NIH deputy director Dr. Raynard Kington has been put in charge of applying new managerial controls (see, some of which may eventually require legislation, Zerhouni said. "We need to show that we are, in fact, committed above all to the public's interest, and we are. I have no doubt about that." The fact that all institute and center directors voluntarily disclosed their holdings is a sign to Zerhouni of institutional good will. He said NIH cannot afford complacency and should become "a model of how to manage real and perceived conflict of interest — it's absolutely necessary."

When some members of Congress were surprised and angered that certain NIH scientists earned as much as the vice president of the United States, Zerhouni repeatedly emphasized the unfair nature of the comparison. "This is not the right comparison because there is only one job called vice president of the U.S., one job called congressman. Whereas scientists at NIH could walk across the street and do the exact same thing, with less restriction and more compensation. So we have to balance the public's interest in having our ability to retain and recruit good scientists to our agency. And I think Congress understood that.

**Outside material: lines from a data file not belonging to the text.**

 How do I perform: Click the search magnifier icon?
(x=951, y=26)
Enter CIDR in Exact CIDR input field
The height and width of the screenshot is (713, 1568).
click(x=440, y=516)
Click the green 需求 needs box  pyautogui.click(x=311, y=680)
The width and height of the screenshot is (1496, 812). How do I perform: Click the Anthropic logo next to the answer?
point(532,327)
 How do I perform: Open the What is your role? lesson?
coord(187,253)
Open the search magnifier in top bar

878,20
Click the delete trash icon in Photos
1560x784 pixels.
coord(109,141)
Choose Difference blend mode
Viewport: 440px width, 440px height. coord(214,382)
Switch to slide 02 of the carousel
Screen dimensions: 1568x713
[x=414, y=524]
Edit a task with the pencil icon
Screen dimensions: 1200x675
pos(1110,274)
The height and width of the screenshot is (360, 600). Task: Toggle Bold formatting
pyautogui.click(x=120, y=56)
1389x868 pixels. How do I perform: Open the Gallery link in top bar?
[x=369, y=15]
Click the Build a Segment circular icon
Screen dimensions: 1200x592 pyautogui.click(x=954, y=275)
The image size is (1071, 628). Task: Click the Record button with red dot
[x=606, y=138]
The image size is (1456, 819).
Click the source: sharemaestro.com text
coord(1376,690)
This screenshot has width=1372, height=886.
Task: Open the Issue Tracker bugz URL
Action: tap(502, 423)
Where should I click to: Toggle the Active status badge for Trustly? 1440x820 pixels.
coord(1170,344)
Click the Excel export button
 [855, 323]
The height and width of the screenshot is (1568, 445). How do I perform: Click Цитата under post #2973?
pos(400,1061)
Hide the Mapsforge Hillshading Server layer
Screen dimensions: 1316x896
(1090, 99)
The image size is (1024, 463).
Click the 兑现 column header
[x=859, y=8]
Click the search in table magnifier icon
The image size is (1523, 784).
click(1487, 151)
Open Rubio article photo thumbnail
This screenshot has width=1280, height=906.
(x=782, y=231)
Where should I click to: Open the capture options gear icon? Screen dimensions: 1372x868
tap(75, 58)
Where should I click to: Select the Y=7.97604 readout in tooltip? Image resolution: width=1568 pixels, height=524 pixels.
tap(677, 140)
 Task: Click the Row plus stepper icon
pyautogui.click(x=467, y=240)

That was a good development, I thought."

Zerhouni said he is adamant that "pure academic activities such as writing a textbook and being part and parcel of academic life" be preserved and not impeded, owing to the research nature of the institution.

Opaque Rules Mean Poor Compliance

He admitted, "I think we were not as transparent as we should have been. I think our disclosure processes were opaque...Look at the fact that we didn't even know what the compensation was or what type of compensation our scientists were receiving. We didn't know that. Congressional committees had to go and ask industry to provide them with the information. It took us weeks and weeks to be able to collect the information here. So in some ways, we didn't have a transparent system, we didn't have a fully disclosed system."

He added, "The crossroads between ethics and science is a complicated one. When a decision needs to be made about what's an official duty or an outside activity on the basis of the scientific content of the activity, it's hard for me to see how just an ethics officer can do that. And that's who we delegate it to. So that's why creating NEAC (NIH ethics advisory committee) was a good step. It allows an element of peer review. I believe in peer review, and I see nothing wrong with having peers review the outside activities of their peers...The agency, in my view, was lacking that mechanism."

Zerhouni said he hears from NIH scientists that some don't comply with the approval process because it is "tedious, long, complicated, bureaucratic. Frankly, that needs to be corrected. We shouldn't impose that sort of difficult process, because then it's not complied with. Compliance requires you to have a decent process in place. We need to make efforts there, and we will," he said, envisioning a computerized, streamlined system.

Zerhouni singled out stock options as a particularly troublesome form of compensation, warning that they should be discouraged on the grounds that they persist over time and divide the loyalty of the employee. Service on corporate boards, too, is questionable because it pits fiduciary responsibilities to shareholders against responsibility to NIH. "I think we better just stay away from that," Zerhouni noted. At least an arm's length should always separate an NIH scientist's interest in outside activities, no matter how outwardly benign, he suggested.

Zerhouni hopes that, in the end, the conflict controversy will "make NIH the paragon of how to manage conflict of interest and be the example of how to do it right...Again, it's not how you fall that determines how great you are, it's how you pick up and go."

The great majority of officials at NIH support an attitude of "do whatever you can to get the right solution, to do what's right. I felt very supported by the NIH leadership, and the rank and file. That was a good aspect of the experience."

Congress, too, trusts us to get it right, he added. "I tremendously benefitted from bipartisan support and understanding here," he said. "Now we need to deliver, and I'm very confident we will."